I mean, do the pictures allow you to isolate the split second of impact between boot and ball in the same way that, once frozen, they apparently allow you to measure the exact distance between Zouma’s toe and Sterling’s shoulder? Or are they just taking a rough guesstimate when it comes to the point at which the ball was played? Because all the precise geometry with the various coloured lines only seems to be going on at the striker’s end of the business, and nobody seems unduly concerned about arguing over the other bit.But anyway: offside, clearly. No goal. And good job, too. 2-1 was an unfair enough reflection on the game. 3-1 would have been like passing the game through a Hall of Mirrors and stopping in front of the one where your stomach looks seven feet wide and your head looks like a pin.Elsewhere in the country, the fun went on. Tottenham’s defensive struggles continued at lowly West Ham; Arsenal needed a 96th-minute goal to draw at home to Southampton and still basically resemble a child’s plastic windmill in a field of wind turbines; and Manchester United showed their new resilience by coming from behind against Sheffield United, only to show their old lack of resilience again by conceding a late equaliser.
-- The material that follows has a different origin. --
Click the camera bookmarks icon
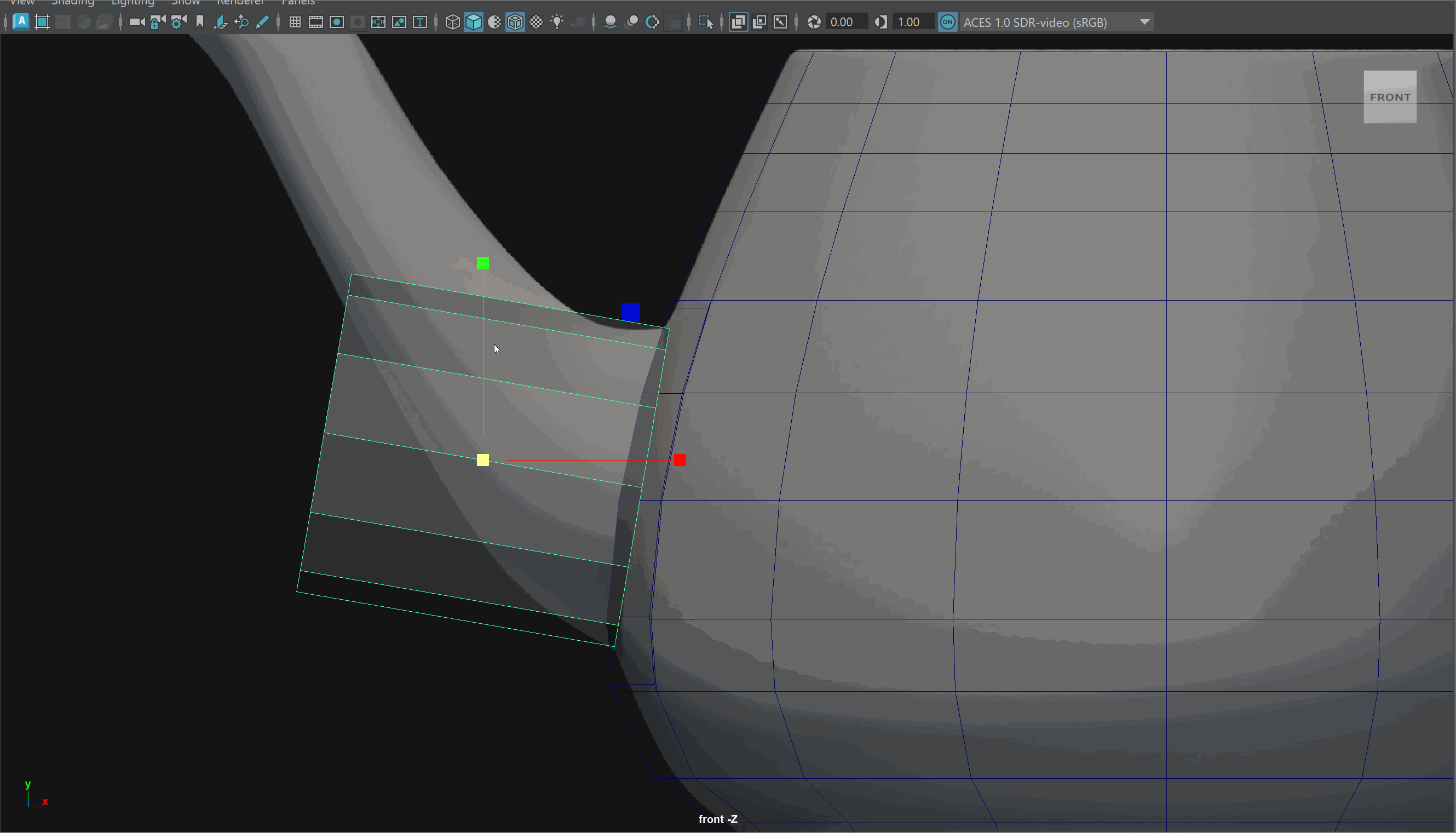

Some cheering outcomes in there, of course, on a weekend when your side has failed to bank any points.However, if you had said that, in late November, City would have to beat us to rise above us, I think a few people would have laughed in your face. If you had added that by then a small canyon would have opened between us and fifth place and that Arsenal, Tottenham and Manchester United would be way behind, covered in mist, eight or nine points away, in (respectively) eighth, ninth and 10th places, then those same people might have been doubting your actual grasp on reality.But that’s the kind of team we currently have, that’s the pleasing vista we’re currently looking at, and that’s the kind of striking and enormously enjoyable season it’s turning out to be. And even, it seems, when we lose.